Tumor boards bring together the various medical specialists involved in cancer treatment—including oncologists, radiologists and surgeons—to plan patient care. “Tumor boards put all the doctors on the same page,” Goss says. “They’re standard in the U.S., Canada and Western Europe but are not routinely done in the rest of the world.”

The monthly one-hour online tumor boards focus on breast and gynecologic cancers. During each meeting, three doctors from outside the U.S. individually present a complex case to a 15-member expert panel, sharing medical records, diagnostics from scans, and pathology images. Local experts paint a picture of the resources they have available to treat the patients, and the panelists suggest treatment. All the tumor boards are archived on a private YouTube channel for reference. “It’s like a living textbook,” Goss says. To his knowledge, this is the only program of its kind in the world.

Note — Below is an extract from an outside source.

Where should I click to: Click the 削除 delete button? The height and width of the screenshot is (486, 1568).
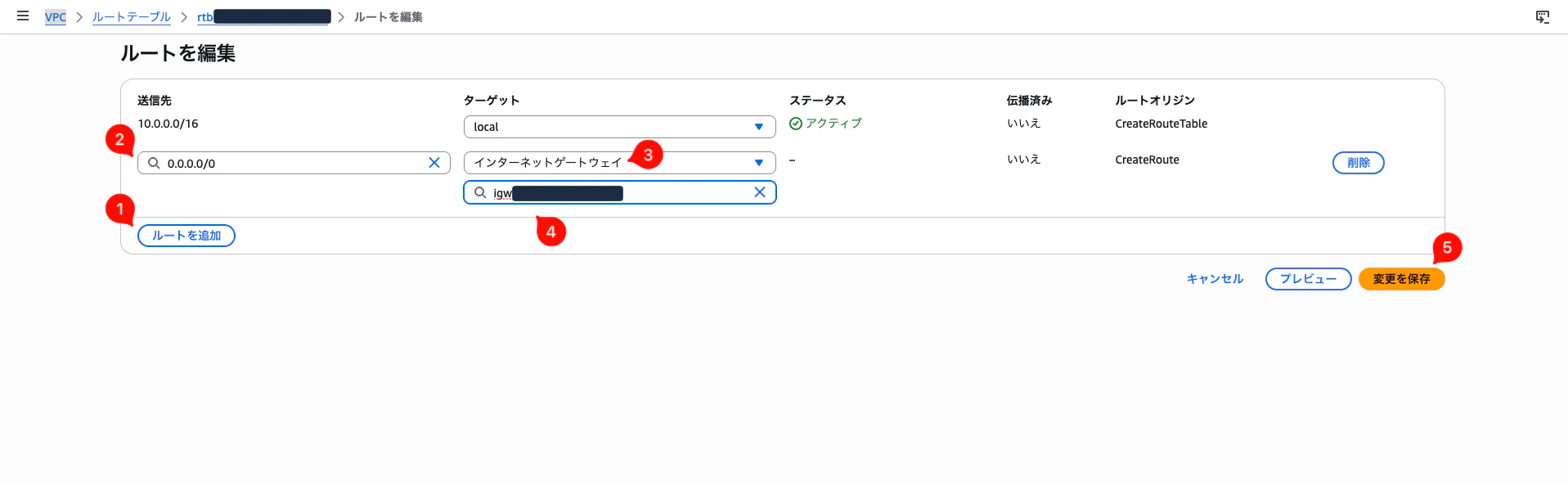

According to the World Health Organization, low- and middle-income countries account for about 70 percent of the 8.8 million cancer deaths worldwide each year. To date, the global tumor boards have discussed 139 breast cancer cases and 92 gynecologic cancer cases. Nearly half of these cases involved patients with metastatic tumors. “Most cancer care in developing countries is end of life,” Goss says. “Many developing countries lack national cancer plans for how to treat cancer, so patients are less likely to receive adequate care.”

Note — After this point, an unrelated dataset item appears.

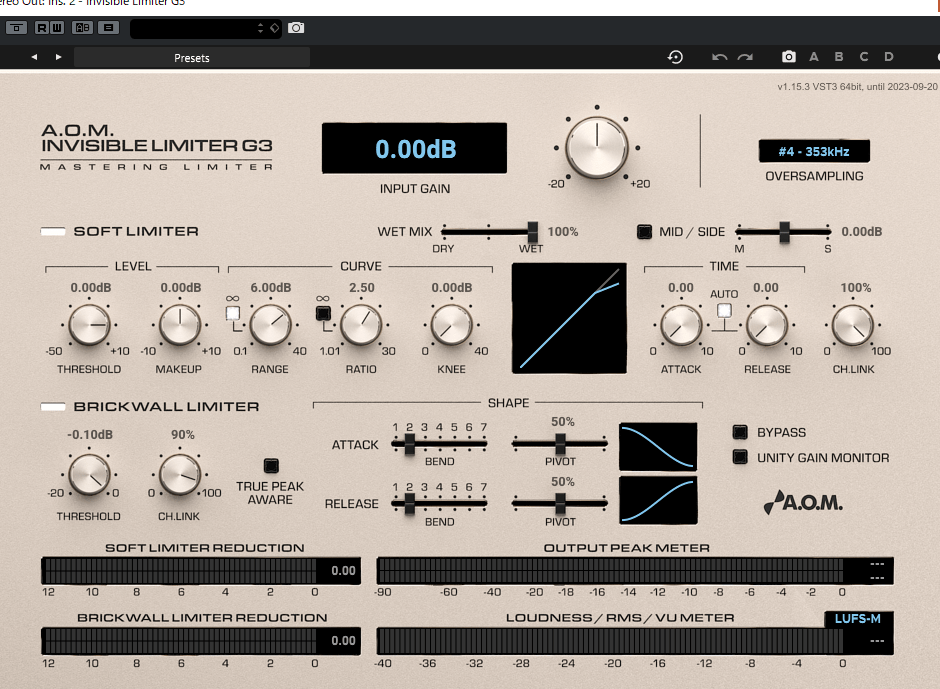Enable True Peak Aware
940x689 pixels.
[x=270, y=466]
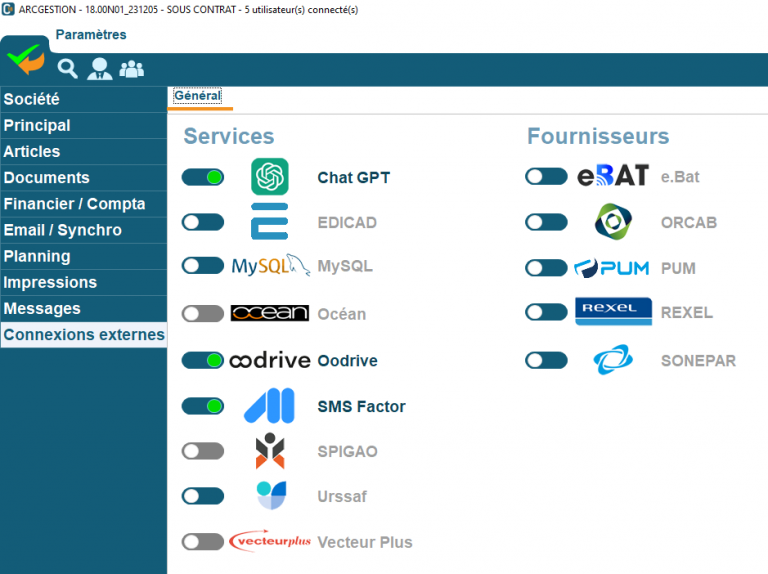
Task: Click the magnifying glass search icon
Action: tap(67, 68)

More than 500 doctors at 54 hospitals in 25 countries have participated in the global tumor boards. The benefits extend beyond the individual patient because the doctors use what they have learned to assist colleagues and to treat future patients, Goss says.

Tanzanian oncologist Chakou Halfani heard Goss speak when he participated in the Avon Global Breast Cancer Clinical Scholars program, which trains breast cancer specialists from outside the U.S. “We have huge expertise gaps in my country, and I straightaway got interested,” says Halfani, who practices at Ocean Road Cancer Institute in Dar es Salaam, Tanzania. Since 2016, he has presented cases on two patients, one with cervical cancer and one with ovarian cancer. “I chose to present these because they were difficult recurrent cases that needed expert opinions from the U.S. on how to manage them more effectively,” he says.

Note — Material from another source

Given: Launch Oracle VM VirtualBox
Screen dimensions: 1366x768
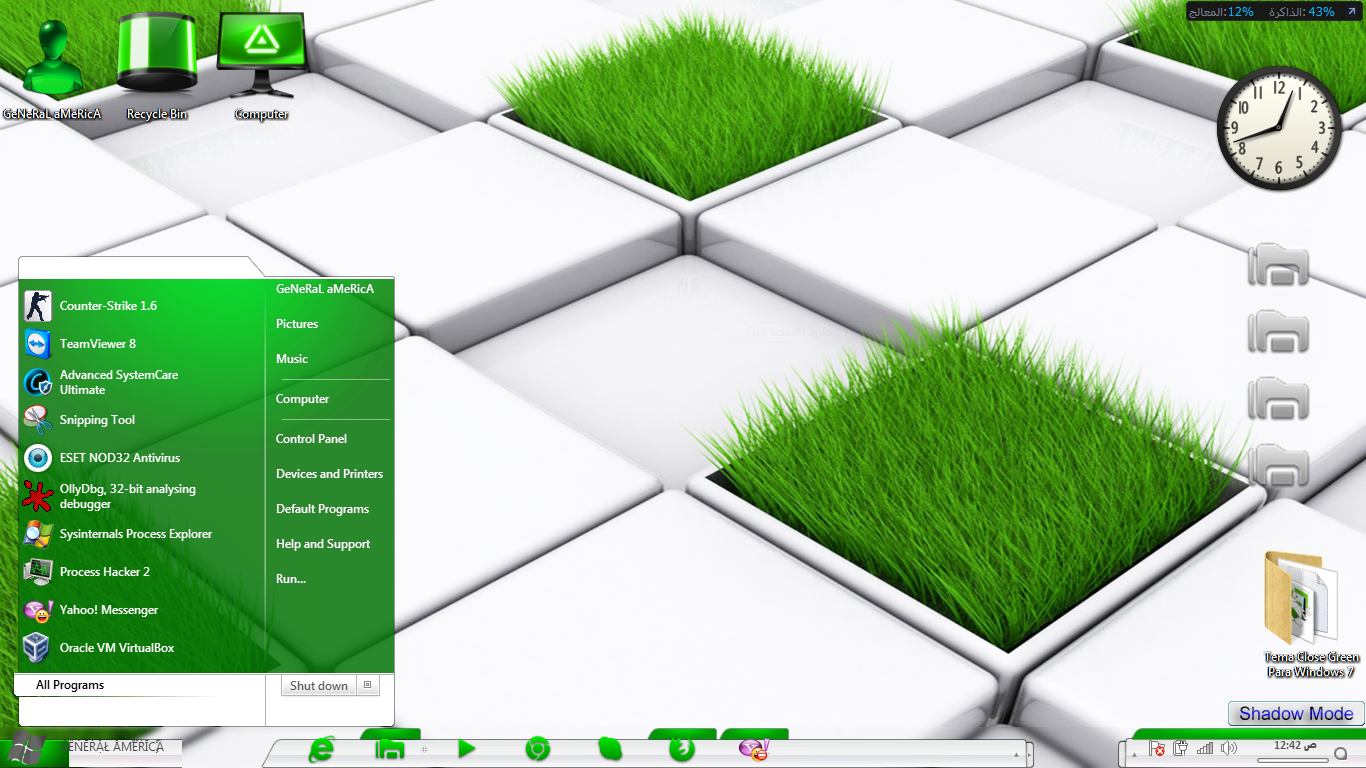Looking at the screenshot, I should coord(116,648).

For Halfani, the most important lesson has been that alternatives for his patients are available, even in “moments where it seems we have exhausted all options from the local perspective.” He particularly values being able to give his patients hope for living longer and improving their quality of life.

Taking part in the global tumor boards led Halfani to start a tumor board to discuss patient cases at his own hospital. “Discussion is always better for the patient,” he says. “Two, three, four people discussing the same patient is better than a single person’s decision.”

Goss is now overseeing a new effort to bring tumor boards to rural areas in low- and middle-income countries where doctors don’t speak English. “These tumor boards will be run by experts in cancer centers in Colombia, Panama, Peru and Uruguay,” he says. “This will reach doctors in remote areas, in their own language and in their own time zone.”